They changed the storyline a lot, but if they thought they were updating it, they were wrong. The women characters are just like the ones in old live-action Disney movies: they don't want change, they want to hold their men back from being engaged with change and simply be hubby or daddy, they're blandly normative. When Rick Stormgren says the thing is as big as the world and his girlfriend replies "You're my whole world" I thought I'd throw something. The Greggson mother and even Milo's girlfriend ("Don't go!") are equally drags on the action.

A real version of Childhood's End wouldn't get bogged down in all this. Yes, that's partly because Clarke, as a mid-century SF writer and gay man, wasn't terribly interested in women. But surely they could've written in a woman scientist who was excited about change, and not just looking on the action with big sad eyes.

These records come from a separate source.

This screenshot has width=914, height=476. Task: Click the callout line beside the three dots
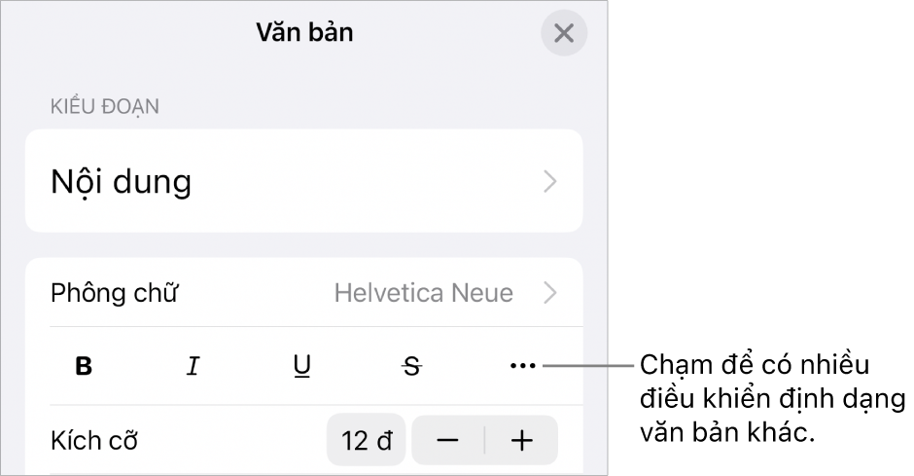pos(588,367)
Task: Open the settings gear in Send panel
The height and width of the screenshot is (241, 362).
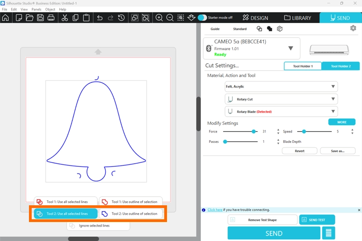Action: 353,28
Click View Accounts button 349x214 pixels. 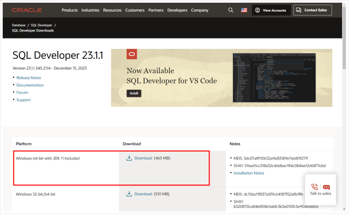coord(271,10)
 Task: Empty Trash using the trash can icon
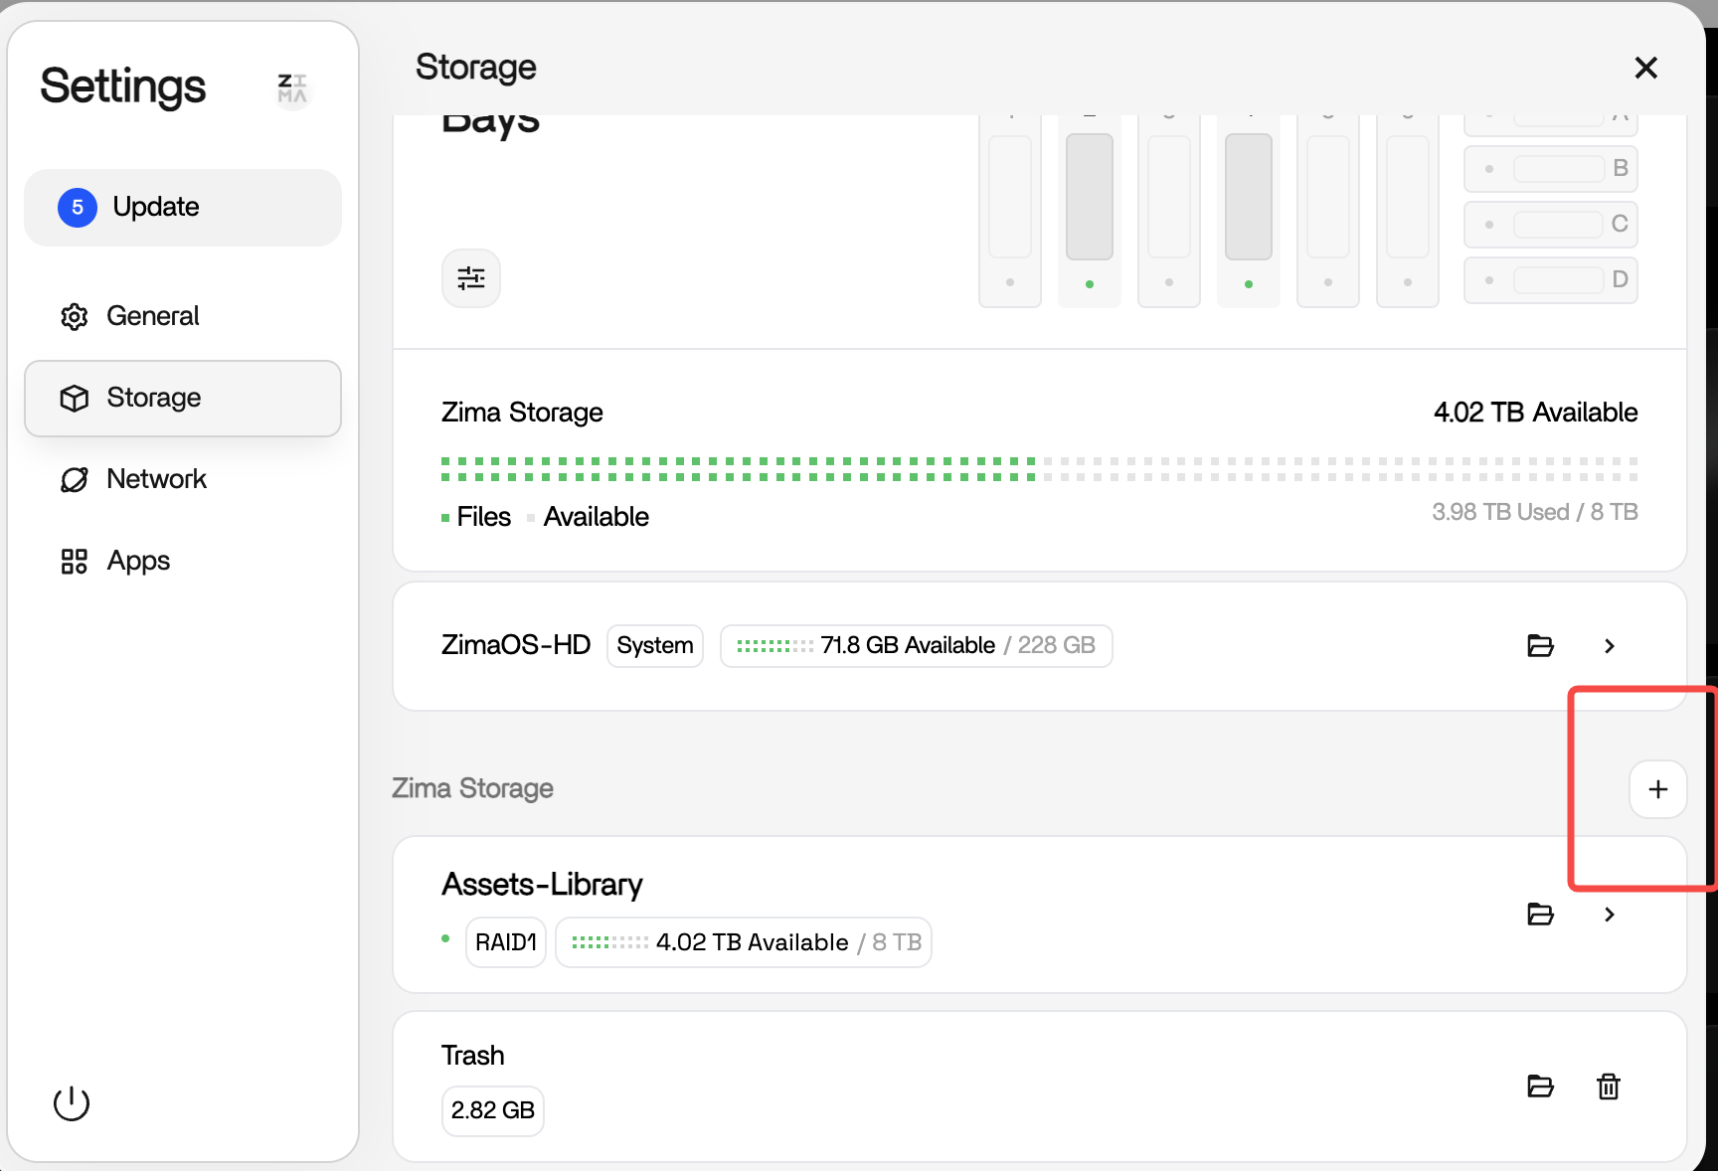pyautogui.click(x=1608, y=1087)
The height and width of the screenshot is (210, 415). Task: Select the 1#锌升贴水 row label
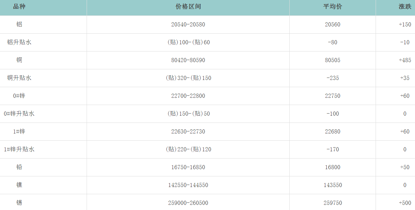pyautogui.click(x=19, y=149)
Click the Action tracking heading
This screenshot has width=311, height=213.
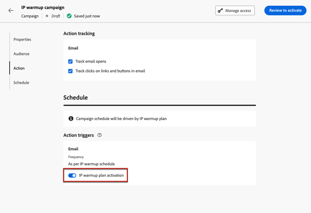[x=79, y=34]
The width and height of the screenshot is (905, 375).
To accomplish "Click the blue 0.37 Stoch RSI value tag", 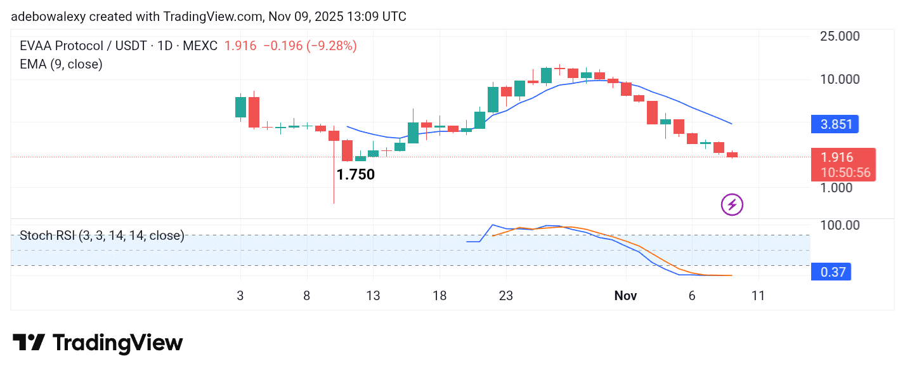I will (831, 272).
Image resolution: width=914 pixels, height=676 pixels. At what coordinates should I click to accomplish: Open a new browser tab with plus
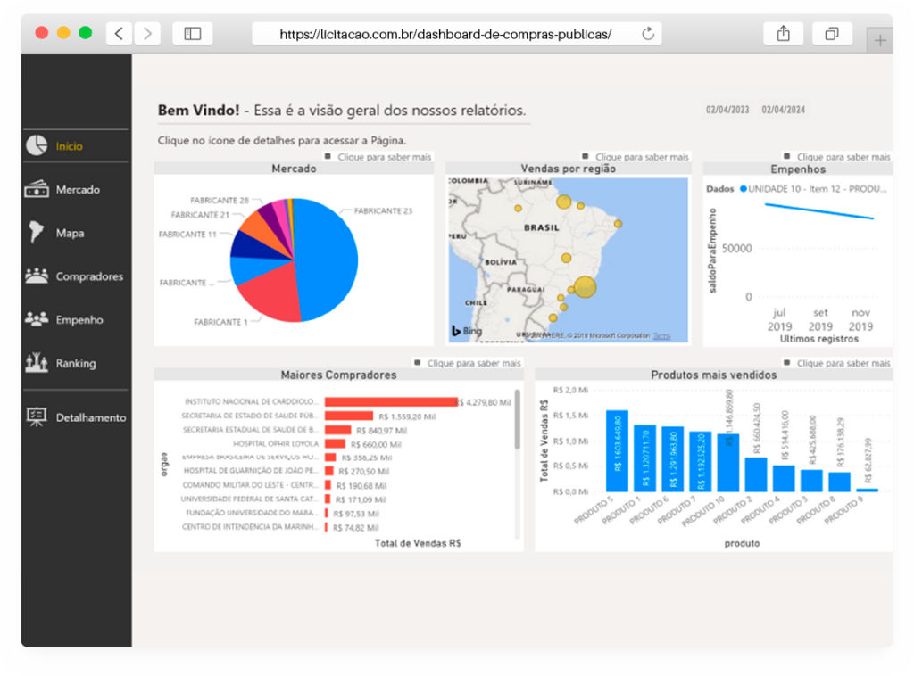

Another point: the thing about Karellen's people is that they can't read minds or do psychic stuff, it's their tragedy. They're incredibly advanced and intelligent but their role is to conduct emergent species to join the Overmind while not being able to do so themselves. They don't have any psychic ability, which in the book is depicted as the first flickers of the human ability to break through to a different mode of being. Having Karellen's people do things like magic up Stormgren's dead wife or his honeymoon suite from his memories is an example of exactly the sort of thing they're unable to do.
posted by zadcat at 5:48 PM on December 22, 2015 [4 favorites]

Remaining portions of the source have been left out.